Although often it can be a sign of anti-social behavior in a young person, I don’t think this lack of unquestionably approving Authority figures is a bad thing necessarily. Barack Obama, for example, was able to speak up in the Senate against going to War in Iraq because he doesn’t seem to have this blind stupid regard for Authority when Authority is wrong. (Of course, he’s a nice guy with good manners and a great education and a great wife and an ability to speak with pearls and diamonds.)

Wow, what happened here? Long ramble.

Success Story – Rebecca Walker

Rebecca Walker is the daughter of the poet Alice Walker & Mel Leventhal, a famous civil rights lawyer. She is a feminist and writer herself and has written about growing up in a mixed race family(ies) and of her parents’ divorce in Black, White & Jewish: Autobiography of a Shifting Self. Time Magazine has named her one of the 50 Future Leaders of America.

Rebecca’s parents divorced when she was in the 3d grade. She switched back and forth between her parents, 2 years with one then 2 years with the other which meant that not only was she living with 2 separate parental households, but she was living on different coasts in the U.S. every other year, as well as having to living with biracial ethnicity. “Exhausting” is how she now describes bouncing between families of two races and two religions.

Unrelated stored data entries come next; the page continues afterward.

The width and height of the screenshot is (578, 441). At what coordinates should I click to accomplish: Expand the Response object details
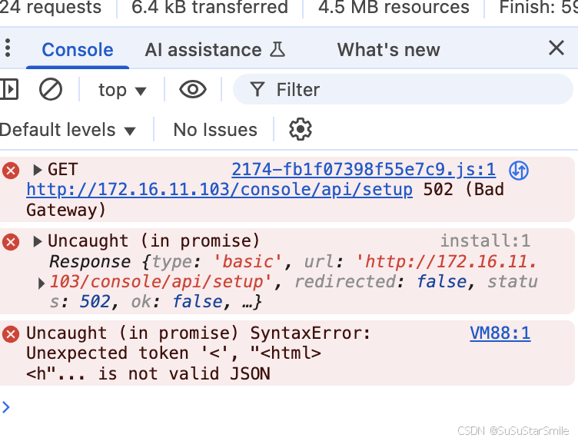[42, 284]
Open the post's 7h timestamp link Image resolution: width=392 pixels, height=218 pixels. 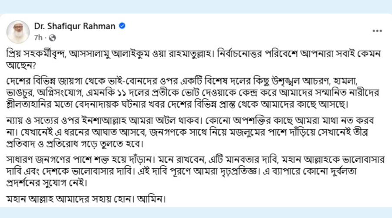[x=38, y=38]
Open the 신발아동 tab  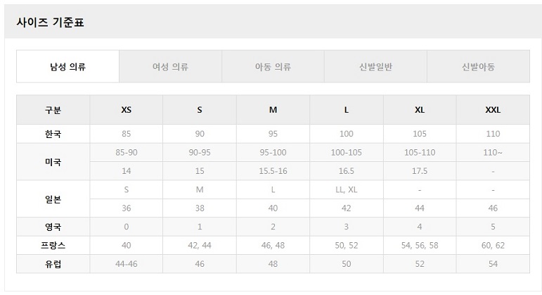point(478,67)
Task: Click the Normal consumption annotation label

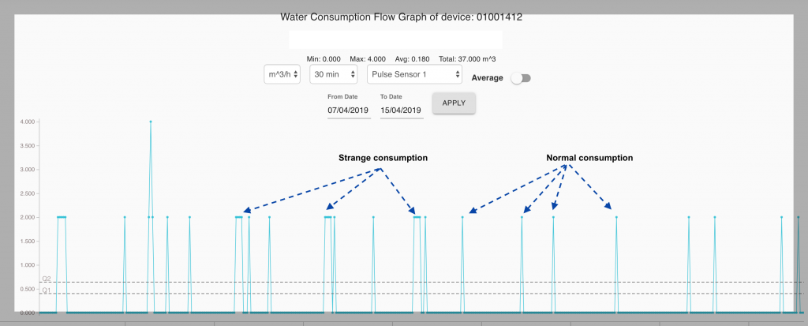Action: tap(589, 158)
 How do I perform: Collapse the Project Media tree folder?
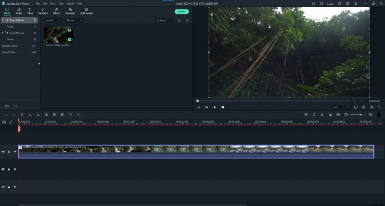pos(2,20)
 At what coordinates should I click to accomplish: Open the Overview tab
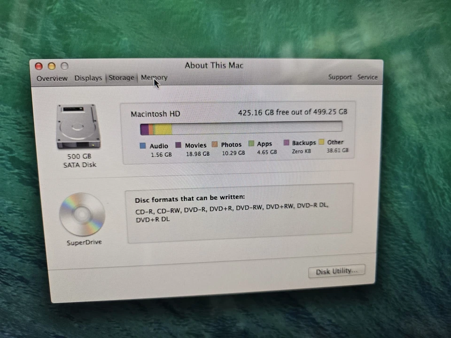point(52,78)

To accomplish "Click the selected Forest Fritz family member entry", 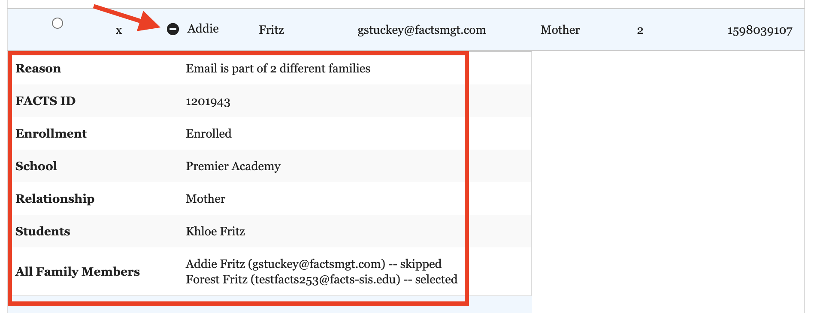I will pos(321,280).
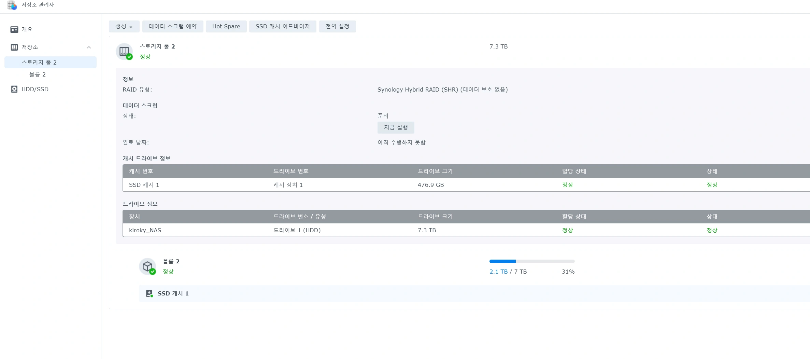Screen dimensions: 810x359
Task: Click the SSD 캐시 1 cache icon
Action: [x=149, y=293]
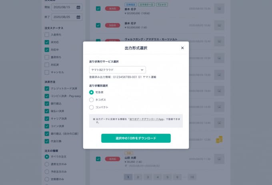Select the 宅急便 radio option
Screen dimensions: 272x185
point(92,92)
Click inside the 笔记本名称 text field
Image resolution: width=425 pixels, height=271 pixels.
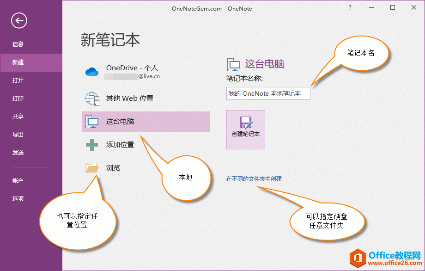(x=268, y=93)
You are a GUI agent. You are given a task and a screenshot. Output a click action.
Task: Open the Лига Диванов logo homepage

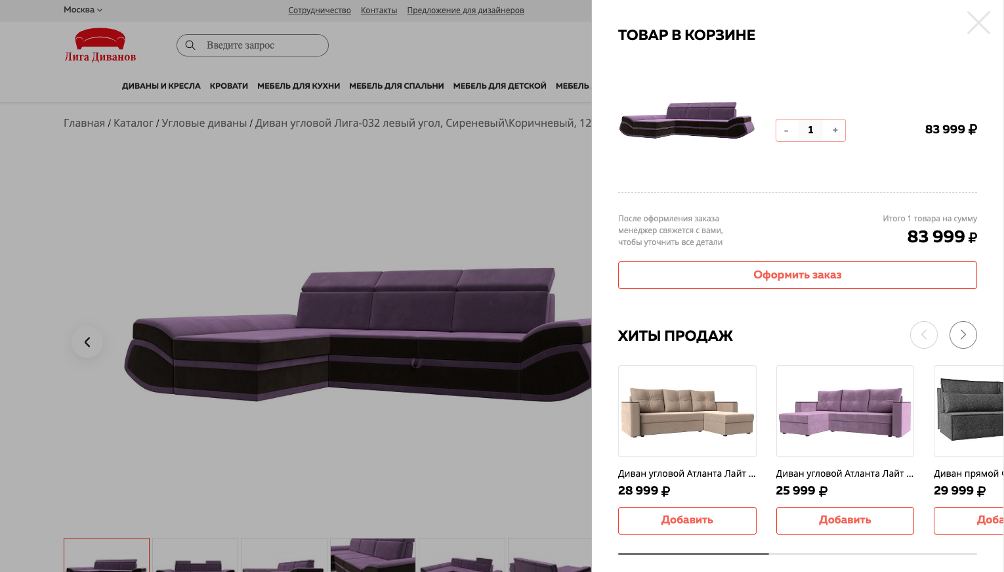pos(100,45)
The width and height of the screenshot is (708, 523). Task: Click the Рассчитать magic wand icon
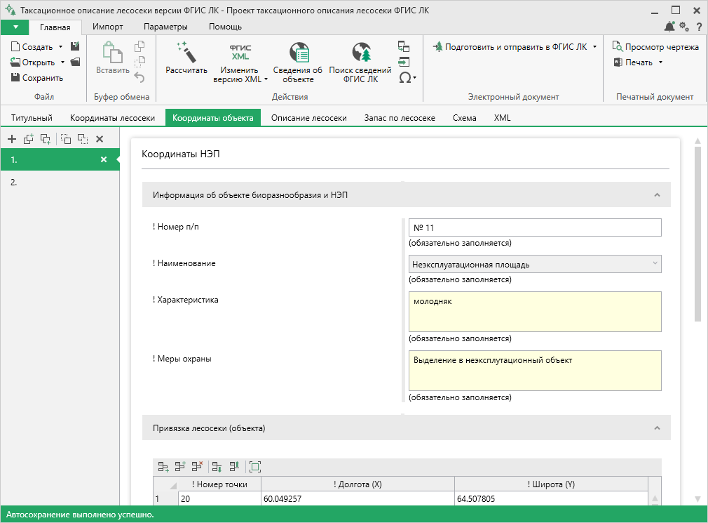pos(186,53)

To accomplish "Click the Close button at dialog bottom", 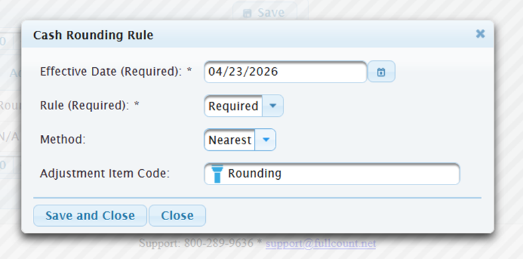I will click(177, 215).
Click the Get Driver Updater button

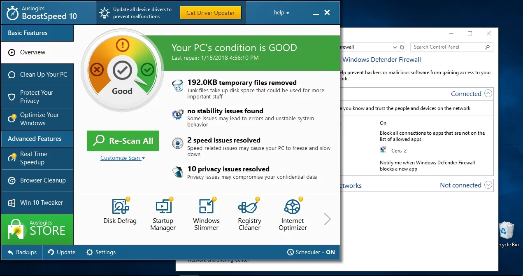coord(210,13)
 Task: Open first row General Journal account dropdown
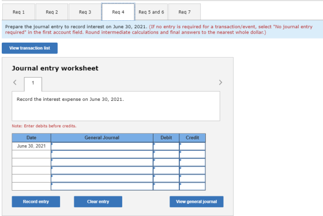click(102, 146)
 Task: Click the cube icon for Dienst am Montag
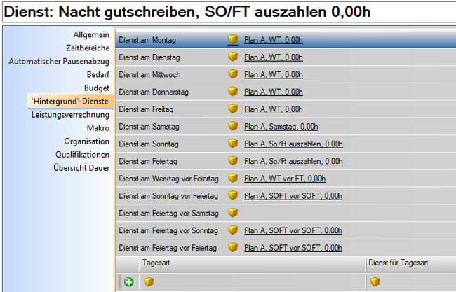click(x=233, y=40)
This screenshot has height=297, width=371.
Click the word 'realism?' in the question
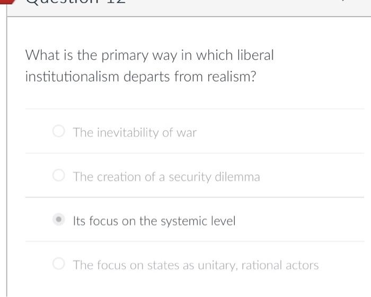tap(232, 77)
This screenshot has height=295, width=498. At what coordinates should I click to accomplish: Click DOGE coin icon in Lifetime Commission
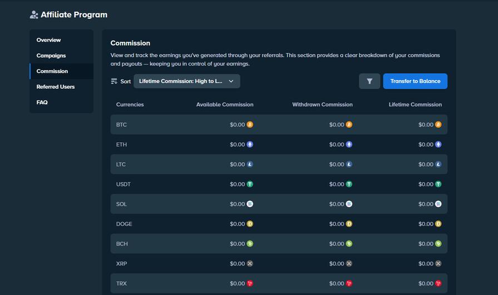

She went through a drug phase and got pregnant when she was 14. When she was 18 she switched her last name from her Father’s surname to her Mother’s.

She is bisexual and has currently had a baby boy. She is estranged from her Mother. Her most recent book is about her attitudes and experiences with Motherhood.

Here’s a quote and link from a 2001 article about Walker’s book:


Trapped in a destructive cycle, needing to re-invent herself every couple of years (and having had little clue as to who she was in the first place), Rebecca found she belonged simultaneously to two worlds and to none. Not surprisingly, some of the adjustments she made took on a racial twist: Denying part of herself each time she shuffled from city to city, from Jewish to black, from status-quo middle class to radical-artist bohe-mian, she trained herself to keep the code, not to say anything too white when she was with friends from the inner city, not to say anything too black when she was at Jewish summer camp.

But mostly Rebecca Walker’s story, as she tells it, is about raising herself. Her mother bragged in interviews that she and her daughter were like sisters, but as Rebecca points out, “being my mother’s sister doesn’t allow me to be her daughter.” So while Alice Walker was off on speaking engagements, sometimes for days on end, her “sister” Rebecca was choosing her own high school, taking drugs, having sex and generally fending for herself.